The book opens in London in 1930. The narrator, Christopher Banks, is by then a famous consulting detective moving in the best social circles. On selected dates, over a period of years, he gives a rambling account of his day that, in a series of nested flashbacks, harks back to events of the previous week, month, even years. These mainly feature his encounters with the attractive socialite, Sarah Hemmings, and memories of his childhood in Shanghai.
It was in Shanghai that he became an orphan, of sorts. First his father, then within weeks his mother, disappeared. Both were embroiled in the opium trade, his father as an executive of a dubious trading company and his mother as an agitator for reform. Their disappearance is a case he knows he must turn his attention to one day.

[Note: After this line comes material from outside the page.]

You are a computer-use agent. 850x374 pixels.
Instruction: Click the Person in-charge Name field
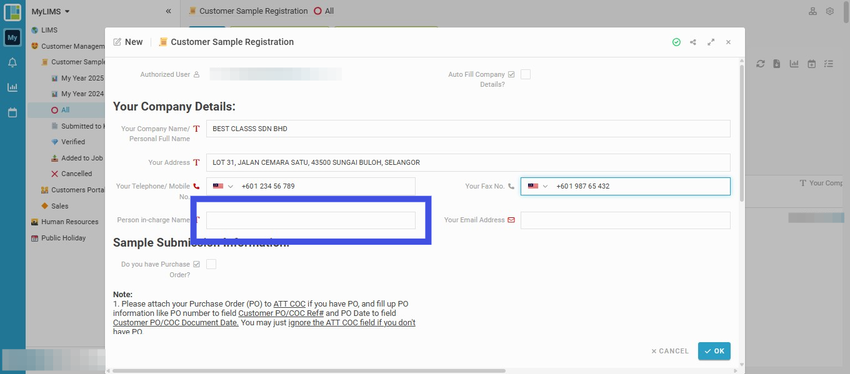(311, 220)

In 1937 he finally makes the trip to a Shanghai on the front line in the Sino Japanese war, complicated by the stirrings of communist revolt and the gathering storm clouds that will soon break as the Second World War. So there are bigger problems to deal with than some long lost geriatrics. Diplomatic missions are in place, including one led by Sarah Hemming’s new, but old, husband, Sir Cecil Medhurst. That means Sarah is in town, and the friendship is renewed.
For three quarters of the book the pace is steady, the language formal, and emotions restrained, as befits an educated English gentleman. Then in Shanghai, all that is blown to the winds in an action packed finale, as the competing demands of Sarah Hemmings, the diplomatic mission, and the quest to find his parents finally crack his composure and reserve.
It is not a difficult read. Ishiguro’s prose is easy on the eye, though the nested flashbacks demand attention and the odd ruffling back of pages to keep track. However, Banks is a hard character to empathise with, and the whole orphans thing (Sarah is one too, and Banks randomly adopts one of his own) seems rather spurious.